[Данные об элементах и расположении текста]
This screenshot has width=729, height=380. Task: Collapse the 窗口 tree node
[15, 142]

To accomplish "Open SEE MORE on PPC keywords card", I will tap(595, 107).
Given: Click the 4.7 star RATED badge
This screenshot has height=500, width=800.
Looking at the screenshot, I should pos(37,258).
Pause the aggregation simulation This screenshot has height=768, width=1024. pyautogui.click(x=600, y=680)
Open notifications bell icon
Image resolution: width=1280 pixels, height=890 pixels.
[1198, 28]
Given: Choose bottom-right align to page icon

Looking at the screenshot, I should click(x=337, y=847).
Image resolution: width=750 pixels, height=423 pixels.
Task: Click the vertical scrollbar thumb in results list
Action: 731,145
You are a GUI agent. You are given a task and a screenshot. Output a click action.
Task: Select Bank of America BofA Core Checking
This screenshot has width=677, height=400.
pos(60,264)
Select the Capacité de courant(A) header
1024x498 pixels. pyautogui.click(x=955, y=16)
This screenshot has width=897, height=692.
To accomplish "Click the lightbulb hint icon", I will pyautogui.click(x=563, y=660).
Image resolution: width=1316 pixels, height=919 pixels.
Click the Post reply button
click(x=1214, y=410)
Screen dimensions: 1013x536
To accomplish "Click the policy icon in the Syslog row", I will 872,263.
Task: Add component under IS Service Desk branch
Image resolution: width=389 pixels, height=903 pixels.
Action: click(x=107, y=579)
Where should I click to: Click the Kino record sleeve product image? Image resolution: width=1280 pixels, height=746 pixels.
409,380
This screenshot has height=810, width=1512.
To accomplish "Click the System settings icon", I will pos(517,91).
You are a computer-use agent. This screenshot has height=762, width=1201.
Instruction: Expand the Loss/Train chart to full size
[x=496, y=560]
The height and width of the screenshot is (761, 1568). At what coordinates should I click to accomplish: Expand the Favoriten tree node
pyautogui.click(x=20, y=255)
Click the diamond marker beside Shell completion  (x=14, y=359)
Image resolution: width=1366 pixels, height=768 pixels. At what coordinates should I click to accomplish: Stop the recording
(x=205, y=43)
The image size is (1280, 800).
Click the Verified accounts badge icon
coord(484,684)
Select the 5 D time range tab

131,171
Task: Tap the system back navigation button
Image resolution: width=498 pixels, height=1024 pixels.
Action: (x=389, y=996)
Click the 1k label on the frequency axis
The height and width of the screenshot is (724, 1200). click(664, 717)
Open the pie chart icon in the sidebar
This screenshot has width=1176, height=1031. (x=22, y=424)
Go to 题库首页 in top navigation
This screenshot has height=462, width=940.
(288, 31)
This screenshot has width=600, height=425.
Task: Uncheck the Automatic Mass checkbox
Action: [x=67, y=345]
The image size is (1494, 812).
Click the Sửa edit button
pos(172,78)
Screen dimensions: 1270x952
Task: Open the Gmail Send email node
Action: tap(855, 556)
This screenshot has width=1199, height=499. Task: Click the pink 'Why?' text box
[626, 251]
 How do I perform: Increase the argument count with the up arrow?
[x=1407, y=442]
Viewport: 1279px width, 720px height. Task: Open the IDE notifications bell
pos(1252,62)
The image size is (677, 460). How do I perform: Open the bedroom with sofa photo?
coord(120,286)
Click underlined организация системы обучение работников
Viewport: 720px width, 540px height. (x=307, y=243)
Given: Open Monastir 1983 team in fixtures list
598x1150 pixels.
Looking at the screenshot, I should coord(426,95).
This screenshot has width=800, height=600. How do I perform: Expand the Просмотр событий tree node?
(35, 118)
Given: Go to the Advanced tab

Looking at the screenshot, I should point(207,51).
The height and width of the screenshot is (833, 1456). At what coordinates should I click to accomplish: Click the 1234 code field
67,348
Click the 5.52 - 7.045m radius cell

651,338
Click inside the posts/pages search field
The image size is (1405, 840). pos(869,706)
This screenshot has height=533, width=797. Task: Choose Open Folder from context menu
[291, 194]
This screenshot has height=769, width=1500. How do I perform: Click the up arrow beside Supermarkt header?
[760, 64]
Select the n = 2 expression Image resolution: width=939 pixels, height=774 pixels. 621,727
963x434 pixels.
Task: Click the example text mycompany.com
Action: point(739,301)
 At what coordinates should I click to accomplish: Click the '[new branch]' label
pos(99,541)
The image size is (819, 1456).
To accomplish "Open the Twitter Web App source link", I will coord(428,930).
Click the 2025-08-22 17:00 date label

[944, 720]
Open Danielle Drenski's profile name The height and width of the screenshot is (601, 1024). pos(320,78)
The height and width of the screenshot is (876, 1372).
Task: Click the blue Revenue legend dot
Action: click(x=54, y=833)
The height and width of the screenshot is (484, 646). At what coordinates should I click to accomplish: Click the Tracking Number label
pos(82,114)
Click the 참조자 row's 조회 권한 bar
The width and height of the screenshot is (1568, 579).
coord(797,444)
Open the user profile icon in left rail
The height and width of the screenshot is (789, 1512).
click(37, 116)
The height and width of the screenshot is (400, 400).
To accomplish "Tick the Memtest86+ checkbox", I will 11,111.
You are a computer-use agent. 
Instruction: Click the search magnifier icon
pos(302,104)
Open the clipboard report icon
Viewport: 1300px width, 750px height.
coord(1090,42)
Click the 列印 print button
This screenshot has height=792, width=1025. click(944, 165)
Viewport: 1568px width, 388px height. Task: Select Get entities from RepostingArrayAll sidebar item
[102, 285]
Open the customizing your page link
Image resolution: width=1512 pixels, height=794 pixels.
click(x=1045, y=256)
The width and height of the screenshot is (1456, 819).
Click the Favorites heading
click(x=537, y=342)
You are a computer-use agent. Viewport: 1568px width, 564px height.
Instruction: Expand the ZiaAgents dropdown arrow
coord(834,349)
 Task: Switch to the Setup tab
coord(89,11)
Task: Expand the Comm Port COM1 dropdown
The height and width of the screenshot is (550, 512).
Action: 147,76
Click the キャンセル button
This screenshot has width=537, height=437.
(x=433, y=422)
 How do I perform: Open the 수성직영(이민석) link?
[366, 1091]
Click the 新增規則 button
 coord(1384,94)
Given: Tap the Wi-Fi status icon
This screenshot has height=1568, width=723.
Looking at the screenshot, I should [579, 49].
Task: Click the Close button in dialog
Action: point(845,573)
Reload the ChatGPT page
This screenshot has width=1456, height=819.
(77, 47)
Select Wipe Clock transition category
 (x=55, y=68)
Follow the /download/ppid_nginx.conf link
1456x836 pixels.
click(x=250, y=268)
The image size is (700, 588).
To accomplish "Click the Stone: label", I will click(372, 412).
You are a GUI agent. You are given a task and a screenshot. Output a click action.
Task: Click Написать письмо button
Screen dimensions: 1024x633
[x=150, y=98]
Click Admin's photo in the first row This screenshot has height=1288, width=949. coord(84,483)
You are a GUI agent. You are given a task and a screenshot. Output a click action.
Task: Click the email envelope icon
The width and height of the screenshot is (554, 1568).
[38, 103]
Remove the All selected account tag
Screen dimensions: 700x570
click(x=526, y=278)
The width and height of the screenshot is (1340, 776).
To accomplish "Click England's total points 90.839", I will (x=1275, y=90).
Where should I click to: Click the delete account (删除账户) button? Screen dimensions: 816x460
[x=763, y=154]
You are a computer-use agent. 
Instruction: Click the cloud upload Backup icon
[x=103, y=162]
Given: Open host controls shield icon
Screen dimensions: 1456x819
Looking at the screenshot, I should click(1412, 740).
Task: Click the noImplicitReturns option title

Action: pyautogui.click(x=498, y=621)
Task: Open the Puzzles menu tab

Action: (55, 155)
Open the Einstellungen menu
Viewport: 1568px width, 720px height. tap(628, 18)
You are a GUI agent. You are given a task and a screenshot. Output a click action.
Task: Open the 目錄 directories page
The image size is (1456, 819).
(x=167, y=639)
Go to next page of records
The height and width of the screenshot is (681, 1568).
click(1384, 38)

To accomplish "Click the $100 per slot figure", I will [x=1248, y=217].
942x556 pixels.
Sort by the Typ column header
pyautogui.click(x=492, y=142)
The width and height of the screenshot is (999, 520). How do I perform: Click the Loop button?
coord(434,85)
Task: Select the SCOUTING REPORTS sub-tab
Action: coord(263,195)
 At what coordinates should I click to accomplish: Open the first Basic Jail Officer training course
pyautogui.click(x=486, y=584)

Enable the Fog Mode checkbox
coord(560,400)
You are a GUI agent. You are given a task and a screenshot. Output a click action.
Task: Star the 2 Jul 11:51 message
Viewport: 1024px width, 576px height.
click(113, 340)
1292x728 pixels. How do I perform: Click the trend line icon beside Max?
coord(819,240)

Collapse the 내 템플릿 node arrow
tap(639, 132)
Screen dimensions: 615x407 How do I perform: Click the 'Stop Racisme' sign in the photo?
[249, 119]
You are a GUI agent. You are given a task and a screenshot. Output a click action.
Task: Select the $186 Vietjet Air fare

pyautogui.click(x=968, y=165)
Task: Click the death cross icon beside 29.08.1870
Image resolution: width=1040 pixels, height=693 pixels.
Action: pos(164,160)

## Задание
Приведите фрагмент листинга от строки, содержащей "This screenshot has height=769, width=1500.", до строки, содержащей "pos(99,541)" (обе строки включительно), заменив в нём "up arrow" на "down arrow" и ничего больше не меняя.

## Результат
This screenshot has height=769, width=1500. How do I perform: Click the down arrow beside Supermarkt header?
[760, 64]
Select the n = 2 expression Image resolution: width=939 pixels, height=774 pixels. 621,727
963x434 pixels.
Task: Click the example text mycompany.com
Action: point(739,301)
 At what coordinates should I click to accomplish: Click the '[new branch]' label
pos(99,541)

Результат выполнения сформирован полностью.